## REQUIRED ACTION
Please copy out every line in the records below that includes the word "icon".

** Opening SOURCE MATERIAL block **

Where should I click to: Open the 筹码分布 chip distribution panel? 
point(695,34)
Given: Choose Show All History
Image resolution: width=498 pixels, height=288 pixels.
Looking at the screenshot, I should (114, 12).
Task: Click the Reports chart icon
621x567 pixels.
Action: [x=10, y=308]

** Closing SOURCE MATERIAL block **
** Opening SOURCE MATERIAL block **

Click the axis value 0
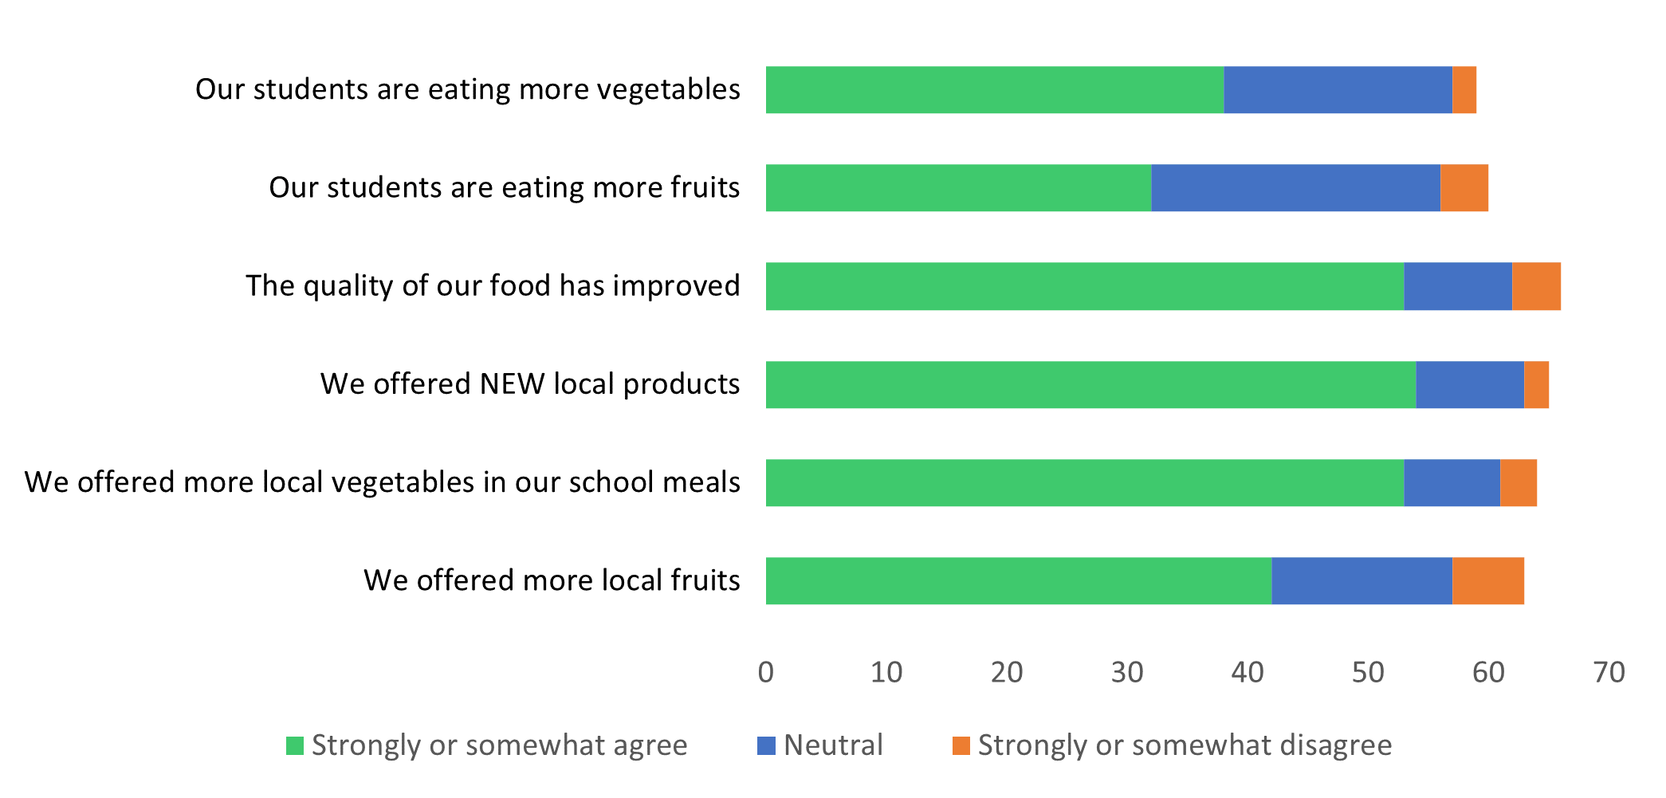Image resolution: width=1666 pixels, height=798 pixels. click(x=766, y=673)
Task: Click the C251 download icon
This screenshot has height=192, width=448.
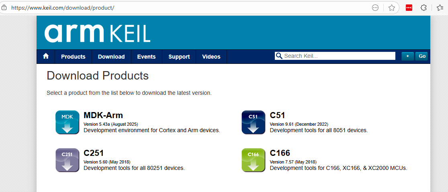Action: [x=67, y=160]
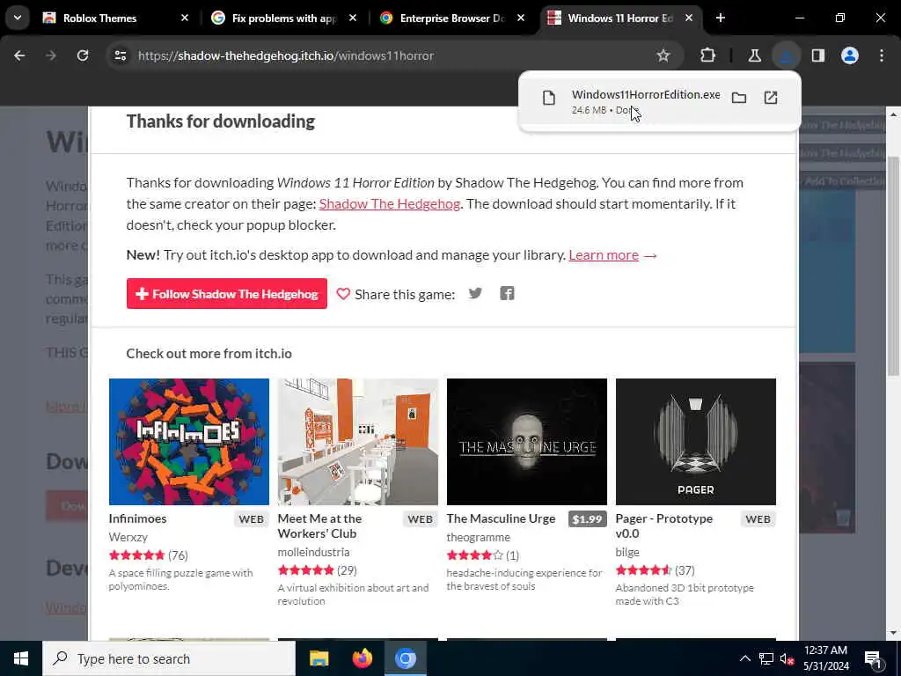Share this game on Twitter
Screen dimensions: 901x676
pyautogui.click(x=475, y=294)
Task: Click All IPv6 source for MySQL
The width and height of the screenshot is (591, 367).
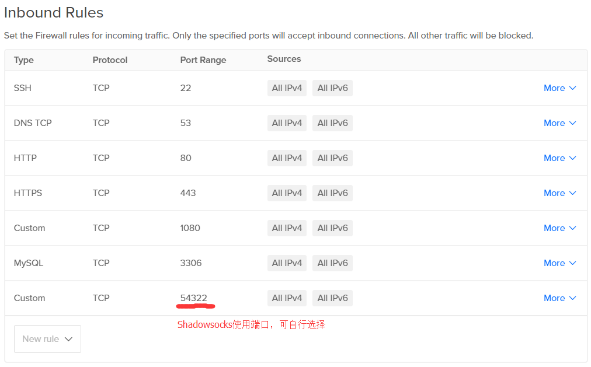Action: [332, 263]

** Closing SOURCE MATERIAL block **

## ANSWER TO THIS EXERCISE
Task: Click the Reports chart icon
Task: Click the C251 download icon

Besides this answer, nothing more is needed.